Between my ex husband and myself
My ex husband and myself are very good friends. We do talk about anything and that is great because we have kids to bring up. The kids know who their father is and they have personal relationships with their dad. They know daddy doesn’t live with us because mummy and daddy are longer married. This means from the environment they were brought up, they understand what divorce means. The most important thing is that they are loved and they know that.

On Nollywood
When people ask me why I am not acting any longer, it brings tears to my eyes. I love acting so much that I could not anything else. I can never abandon acting because it gives me joy. I think Nollywood has improoved tremendously and I am very proud of it. I am proud to be associated with this industry that is growing from strength to strength, there may be problems here and there in Nollywood but I believe every industry must face challenges in order to get sanity and direction. Not all films from Nollywood are great but the strenght in which they are working makes you realise that the Nollywood dream is actually going places.

What I miss in acting
I miss acting so much and I miss Nollywood too. I miss my fans like hell but since I’ve been on facebook (social interaction website) and I am able to communicate with my fans through that avenue I kind of feel better.

Current projects
I have a lot of projects this year which I won’t disclose but my fans should be sure I would return this year. This is what I can promise them. Apart from acting, I have tried my hands on several other things like business, working nine to five, but I have found out that I am never fulfilled in any other occupation, I’m not just happy doing them, it’s not me. I am an actress. I just turned a director and that is who I am.

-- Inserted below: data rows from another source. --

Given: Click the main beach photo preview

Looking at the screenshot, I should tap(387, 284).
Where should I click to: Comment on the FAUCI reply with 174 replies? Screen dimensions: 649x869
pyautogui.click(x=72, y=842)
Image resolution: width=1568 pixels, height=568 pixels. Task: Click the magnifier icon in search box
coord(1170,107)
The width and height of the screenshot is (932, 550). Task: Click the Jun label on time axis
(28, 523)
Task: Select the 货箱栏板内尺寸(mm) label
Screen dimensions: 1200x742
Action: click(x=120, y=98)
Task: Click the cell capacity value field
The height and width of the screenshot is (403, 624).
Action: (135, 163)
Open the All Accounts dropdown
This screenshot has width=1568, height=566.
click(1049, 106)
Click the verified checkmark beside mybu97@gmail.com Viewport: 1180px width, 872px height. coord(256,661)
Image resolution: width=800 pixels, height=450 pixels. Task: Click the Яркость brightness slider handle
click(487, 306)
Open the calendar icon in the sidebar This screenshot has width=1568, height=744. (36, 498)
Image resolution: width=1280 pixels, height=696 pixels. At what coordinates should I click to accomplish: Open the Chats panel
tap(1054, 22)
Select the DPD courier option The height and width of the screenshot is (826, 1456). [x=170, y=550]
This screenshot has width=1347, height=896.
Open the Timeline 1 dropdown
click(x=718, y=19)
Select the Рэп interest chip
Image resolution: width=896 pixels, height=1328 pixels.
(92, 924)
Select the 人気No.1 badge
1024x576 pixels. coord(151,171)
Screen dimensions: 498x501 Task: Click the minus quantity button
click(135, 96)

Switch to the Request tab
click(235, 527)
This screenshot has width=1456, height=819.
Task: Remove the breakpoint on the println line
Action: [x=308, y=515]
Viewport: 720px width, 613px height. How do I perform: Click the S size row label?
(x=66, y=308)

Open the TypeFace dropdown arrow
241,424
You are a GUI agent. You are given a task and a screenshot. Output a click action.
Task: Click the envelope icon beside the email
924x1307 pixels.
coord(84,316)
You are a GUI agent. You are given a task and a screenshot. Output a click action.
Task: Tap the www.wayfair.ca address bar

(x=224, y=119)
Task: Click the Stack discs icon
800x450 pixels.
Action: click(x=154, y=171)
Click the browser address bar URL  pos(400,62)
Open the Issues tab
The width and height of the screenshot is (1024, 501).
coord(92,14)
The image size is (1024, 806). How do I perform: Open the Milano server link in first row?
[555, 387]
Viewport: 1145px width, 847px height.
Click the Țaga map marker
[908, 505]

Breaking into UK movie industry
I have tried to break into the industry in the UK, but my agency has told me the gospel truth about the chances of getting a permanent job in acting here. I dont have a british accent, and I simply don’t speak like them so it would be difficult, the only roles get are specific ones such as an African woman which are rare indeed. So there is no way I could make a living as an actress in London because these jobs might come in like every two to five years. Come on, I can’t hang on wasting my life here. That is why I decided to study Directing, that way I behind the camera.

Life in London
What I miss most about Nigeria are simple things, things that you take for granted in Nigeria and here you can end up in jail for, the way of life, the simplicity of Nigeria compared to the conservative life here.

There is no place like Naija trust me
One major thing I miss most is having someone who can help you look after your kids. In Nigeria, all you do is get your little cousin back home to come and live with you and you will have all the freeedom to run around for your business. But here, you are stocked because you have children and you just have to plan your life around them.

Last film
The last film I featured in was Sisters Love in 2007. Really, it wa just a cameo appearance. Before that, I had released my own film My Empire which I shot here in London to the Nigerian Market.

Most challenging film
Deadly Affair was the most challenging role ever and it was my first film too. It was because I had just finished playing Fadeke in Fortunes in which I played the role of a quiet good woman and what I got as my next outing was Issabella. Oh my God, it was really tough switching to the character and speaking all the three Nigerian languages.

Returning home
Most of the time when my colleagues come here for one thing or the other, I feel like I am home and when they leave they take a part of me with them. These days all my dreams are filled with Nigeria, I close my eyes and I see myself in Nigeria, that is where I should be and soon I will be home.

Film credits
Mirror in the Sun (TV) 1986, Fortunes (TV) 1993, Deadly affair1 1995, Glamour Girls 2 1995, Tears for Love 1996, Deadly Affair 2 (1997), Wildest Dream (1997), Love Without Language (1998), Brotherhood of Darkness (1998), Father Moses (1999), Full Moon 1&2 1999, War of Roses (2000), The Empire (2005), Sisters Love (2007), Final Decision, Deadly Passion, True Confession, Deborah and The Dragon among others.